**原文:**
□ □ □
监控prometheus + Grafana + Alertmanager

安装Prometheus【信息采集】

主进程安装

docker pull prom/prometheus

docker run -d --name prometheus -p 9090:9090 prom/prometheus

# 复制以及挂载目录
mkdir -p /docker/prometheus/config
mkdir -p /docker/prometheus/data
mkdir -p /docker/prometheus/consoles
mkdir -p /docker/prometheus/console_libraries
# 权限
# sudo chown -R 1000:1000 /docker/prometheus
# 因为是二进制文件
sudo chown -R 65534:65534 /docker/prometheus
sudo chmod -R 775 /docker/prometheus

# 拷贝
docker cp prometheus:/etc/prometheus/. /docker/prometheus/config/
docker cp prometheus:/prometheus/. /docker/prometheus/data
docker cp prometheus:/usr/share/prometheus/consoles/. /docker/prometheus/consoles
docker cp prometheus:/usr/share/prometheus/console_libraries/. /docker/prometheus/console_libraries

# 删除原来的容器
docker stop prometheus
docker rm prometheus

# 重新跑
docker run -d \
  --restart=always \
  --name prometheus \
  -p 9090:9090 \
  -v /etc/localtime:/etc/localtime:ro \
  -v /etc/timezone:/etc/timezone:ro \
  -v /docker/prometheus/config/:/etc/prometheus \
  -v /docker/prometheus/data/:/prometheus \
  -v /docker/prometheus/consoles/:/usr/share/prometheus/consoles \
  -v /docker/prometheus/console_libraries/:/usr/share/prometheus/console_libraries \
  prom/prometheus \
  --config.file=/etc/prometheus/prometheus.yml \
  --storage.tsdb.path=/prometheus \
  --web.enable-lifecycle

pushgateway (API网关) 安装

docker pull prom/pushgateway
# 运行
docker run -d \
  --restart=always \
  --name pushgateway \
  -p 9091:9091 \
  -v /etc/localtime:/etc/localtime:ro \
  -v /etc/timezone:/etc/timezone:ro \
  prom/pushgateway

Node Exporter(服务器资源监控)
□ □ □
**所示材料:**

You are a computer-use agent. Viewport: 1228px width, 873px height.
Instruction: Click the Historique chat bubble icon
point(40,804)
□ □ □
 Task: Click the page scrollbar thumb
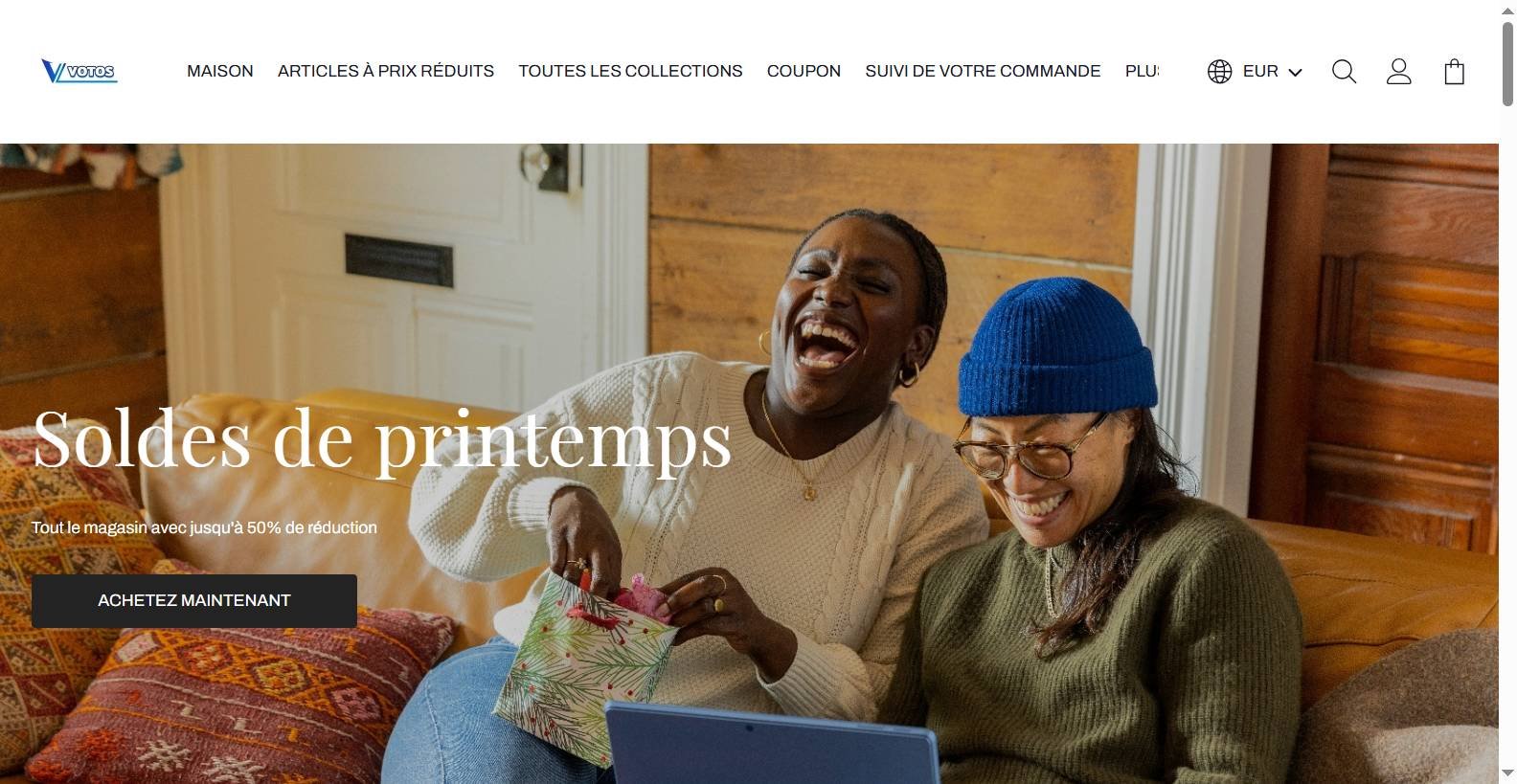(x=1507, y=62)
□ □ □
**任务内容:**
• 1. 在这篇监控部署笔记里，运行 pushgateway 容器时映射的是哪个端口？
• 2. 请改写这篇监控部署笔记中从“docker pull prom/pushgateway”一直到“Node Exporter(服务器资源监控)”的全部内容，并把其中的“pushgateway”替换为“pushgw”。

**各题答案:**
• 1. 9091 端口（-p 9091:9091）。

• 2.
docker pull prom/pushgw
# 运行
docker run -d \
  --restart=always \
  --name pushgw \
  -p 9091:9091 \
  -v /etc/localtime:/etc/localtime:ro \
  -v /etc/timezone:/etc/timezone:ro \
  prom/pushgw

Node Exporter(服务器资源监控)